Two German directors are for the first time giving this nation a more human cinematic portrait of the Fuehrer. Once relegated to cameo appearances or skulking in the wings, the Hitler of German film is stepping center stage.

Advertisement

Considered by some critics risky artistic explorations of evil that could instigate right-wing fascination, the movies are attempts to pierce the unfathomable. Imbuing the author of “Mein Kampf” with the tics and foibles of humanity, the directors say, makes him more frightening, his acts more despicable.

“Hitler was a genius seducer, so you have to show that he was charming. You have to show him as a human being,” said Heinrich Breloer, director of “The Devil’s Architect,” one of the films. “But he is also ruthless, a killer with the eyes of a shark. You have to depict all his nuances. We have to look at the man behind the newsreel images.”

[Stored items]
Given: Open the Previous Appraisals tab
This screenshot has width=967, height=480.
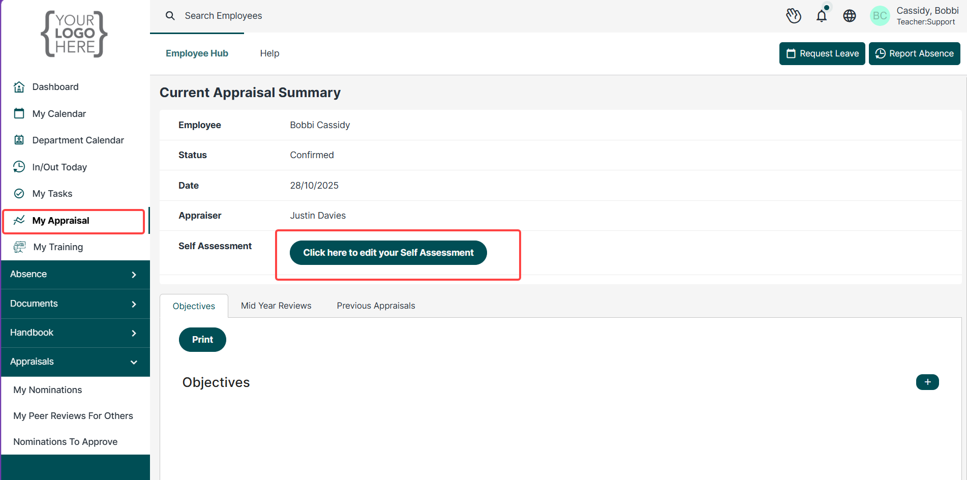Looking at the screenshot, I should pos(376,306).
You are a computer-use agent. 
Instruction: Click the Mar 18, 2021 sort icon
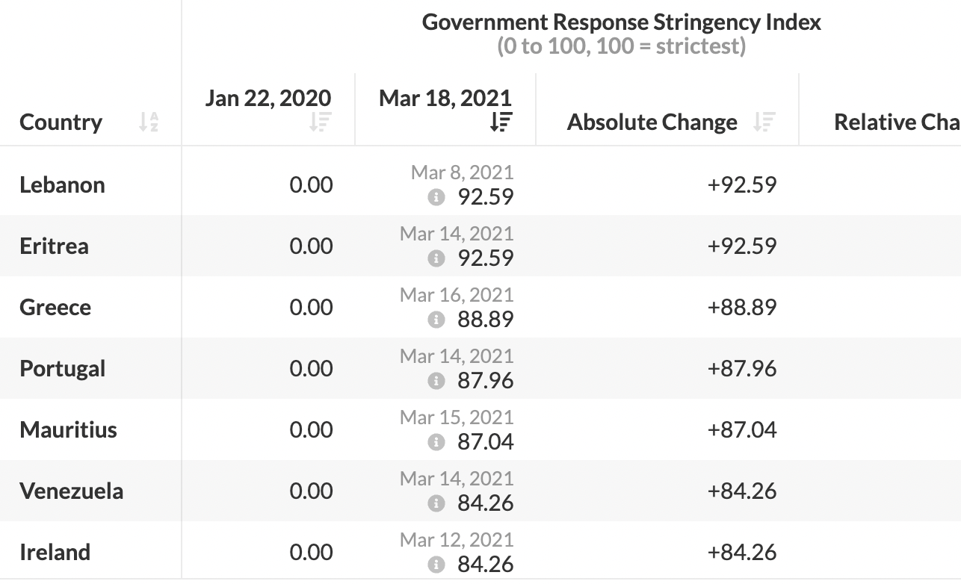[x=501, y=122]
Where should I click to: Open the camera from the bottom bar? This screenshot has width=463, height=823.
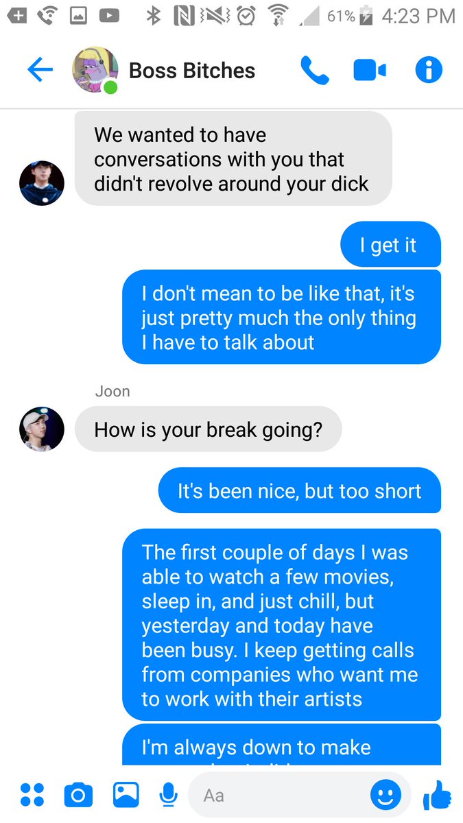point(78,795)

--

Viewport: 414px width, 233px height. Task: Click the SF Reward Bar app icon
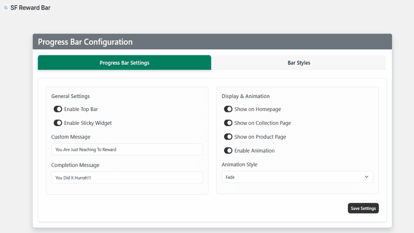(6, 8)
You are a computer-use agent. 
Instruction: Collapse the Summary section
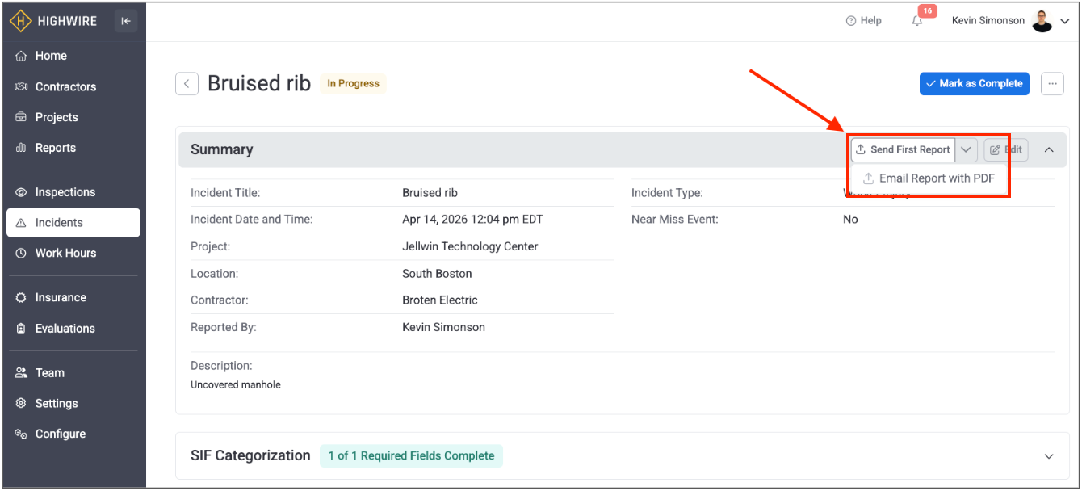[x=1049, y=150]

SHORT TASK 1: Condense the paragraph of the text on German films about Hitler that begins "Considered by some critics" into two brief sentences, retaining its main facts.
SHORT TASK 2: Within the rows, rename "Summary" to "Details" in the part that opens with the line containing "Viewport: 414px width, 233px" and closes with the line containing "[x=1049, y=150]", leaving everything else unchanged. Give only that part, without the pictures.
The text and the rows were taken from unrelated sources.

WORKED SOLUTION 1: Some critics regard the films as risky artistic explorations of evil that could instigate right-wing fascination, yet the films attempt to pierce the unfathomable. According to the directors, giving Hitler human tics and foibles makes him more frightening and his acts more despicable.

WORKED SOLUTION 2:
Viewport: 414px width, 233px height. Task: Click the SF Reward Bar app icon
(6, 8)
You are a computer-use agent. 
Instruction: Collapse the Details section
[x=1049, y=150]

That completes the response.